The issue with booster vaccines for Covid-19, however, is that they would further exacerbate the pre-existing vaccine inequality issue. The world is not equally well protected against Covid-19; not even close. Many high-income countries now have 70% or more of their population fully vaccinated, and yet at the time of writing just 1.9% of populations of low-income countries have received even one dose, according to Our World in Data. To even be considering booster shots in Ireland shows that we are in an incredibly privileged position. With all this in mind, in early August the WHO called for a moratorium on any countries giving boosters until the end of September at the earliest, to prioritise getting vaccine supplies to the regions that are still critically under-vaccinated.
There is a strong case for ensuring limited supply goes to low-income countries, and not as boosters in high-income countries. Many experts believe that these vaccines should be distributed in a triage-like manner: deal with those at most severe risk first, which is of course those who remain unvaccinated.
Doing this also has direct benefits for the high-income regions also: it could slow down the emergence of new variants. Viruses need to be transmitted from person to person for effective mutations to spread and become variants of concern. Once more of the world has been vaccinated there is less chance for variants of the virus to arise. Naturally, we want as few variants of the virus as possible, due to the risk they post to vaccine efficacy and transmissibility. Professor Jonathan Gruber, of the Massachusetts Institute of Technology, estimated that a first vaccine dose in less-vaccinated countries like India could be eight times more impactful than a booster shot in the United States.
The jury is also still out on whether boosters would actually deliver a significant increase in protection to those that are not at high risk from Covid-19, or how much our vaccine protection wanes. Scientists can clearly observe a reduction of antibody titres as time passes post-vaccination, as with all vaccines, but it is hard to conclusively say that this is really reducing the protection we experience.
“The feeling of being protected can invite much less careful behaviour than people do pre-vaccination.”
For instance, while we are now observing increased levels of hospitalisations of the elderly than we did immediately after the vaccination of this grouping, this might not be due to waning protection.

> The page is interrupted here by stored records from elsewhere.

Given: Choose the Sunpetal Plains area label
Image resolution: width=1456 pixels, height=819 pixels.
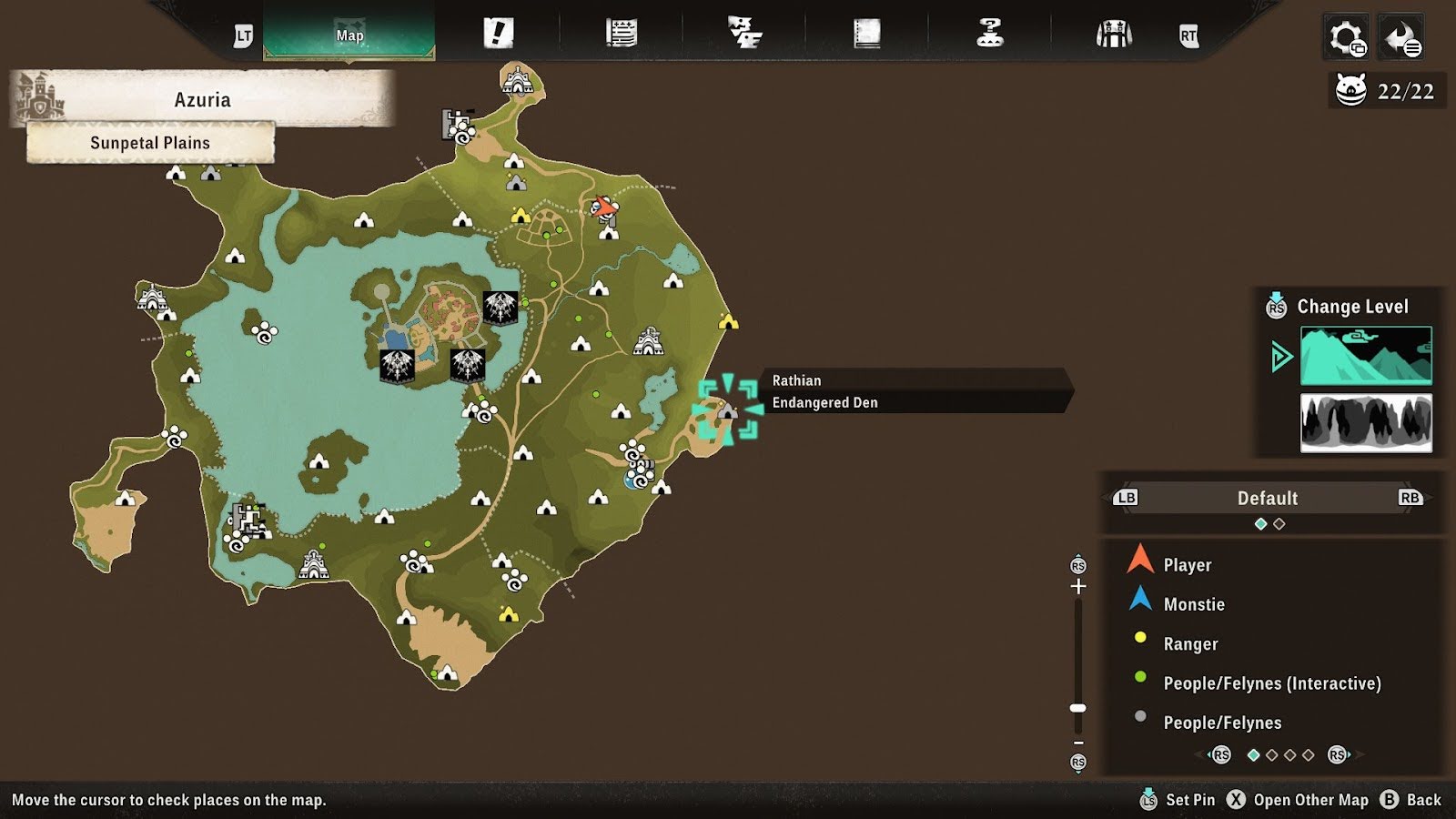Looking at the screenshot, I should pos(150,143).
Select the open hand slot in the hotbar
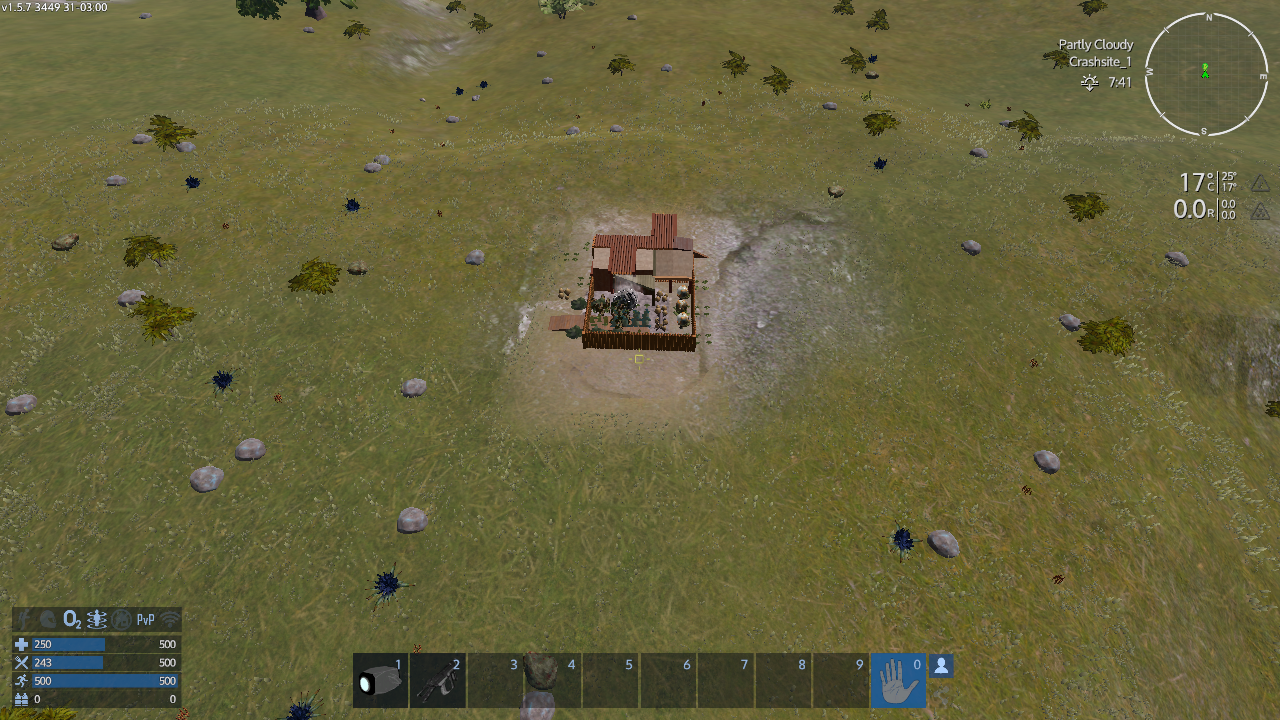The width and height of the screenshot is (1280, 720). click(x=898, y=680)

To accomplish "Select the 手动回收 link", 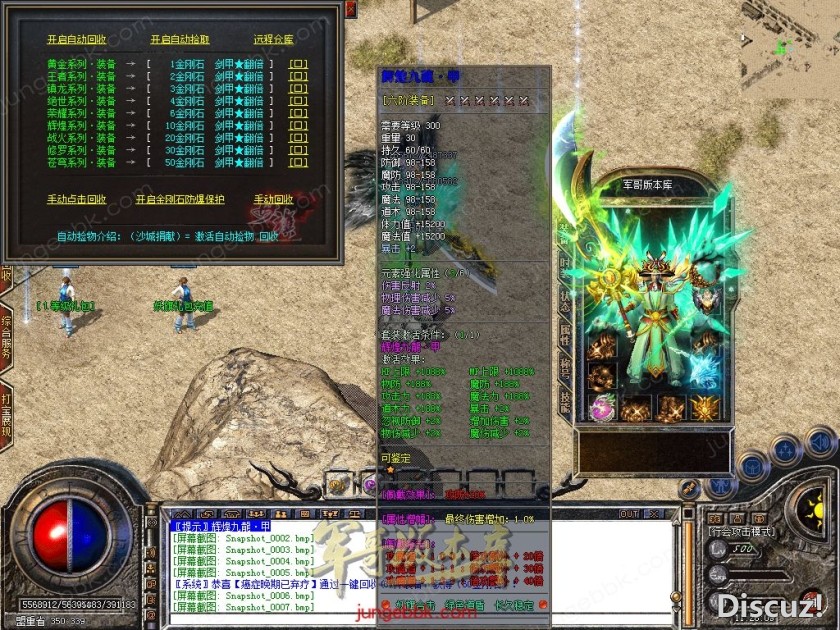I will point(274,200).

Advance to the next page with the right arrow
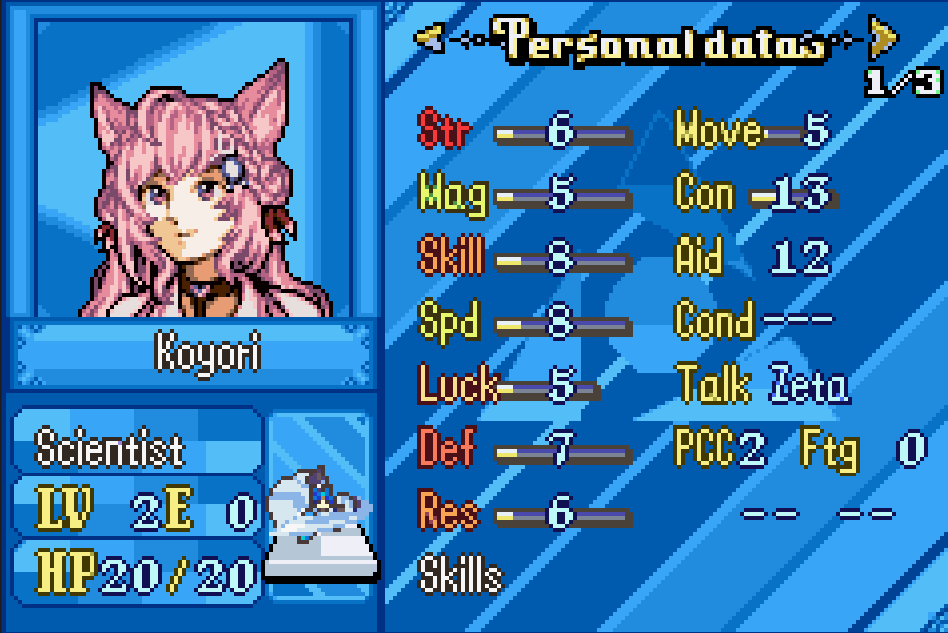click(882, 39)
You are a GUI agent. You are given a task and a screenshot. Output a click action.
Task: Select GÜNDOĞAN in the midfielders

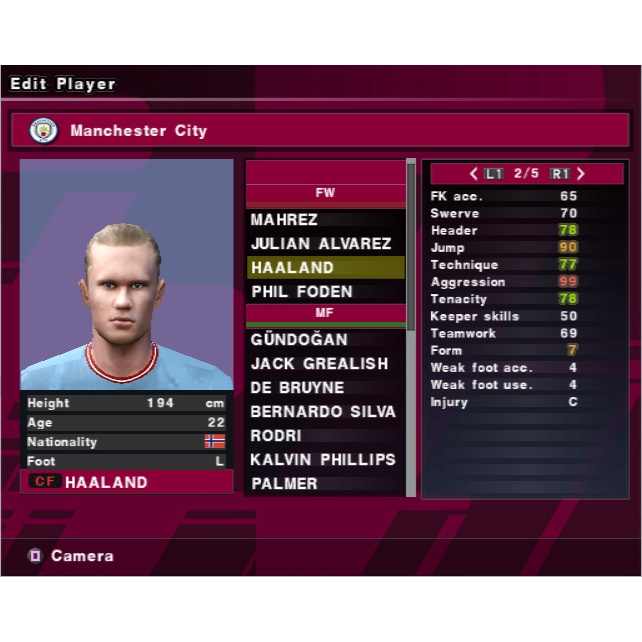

This could in fact be due to societal factors and the general relaxation of protective measures such as masks and social distancing among this age group once they were vaccinated. The feeling of being protected can invite much less careful behaviour than people do pre-vaccination.
There’s also a question of what we want from the vaccines and what it is reasonable to expect them to do. If the metric is that we want immunisation to prevent deaths and hospitalisations, then booster shots really will not be required for most of the world’s population for some time.
One possible approach is to only provide booster shots to the immunocompromised, in order to have as minimal an impact on global vaccine supplies as possible. We must be careful to keep the vaccines we use in richer countries to a real minimum, and truly to just provide boosters to those in dire need of them. Otherwise we enter the territory of so-called vaccine nationalism, which will not help anyone in the long run. Hoarding vaccines and protecting those who are much less likely to be hospitalised or to die from the virus — while the pandemic rages on, taking countless lives in less economically developed regions — can never be morally justified.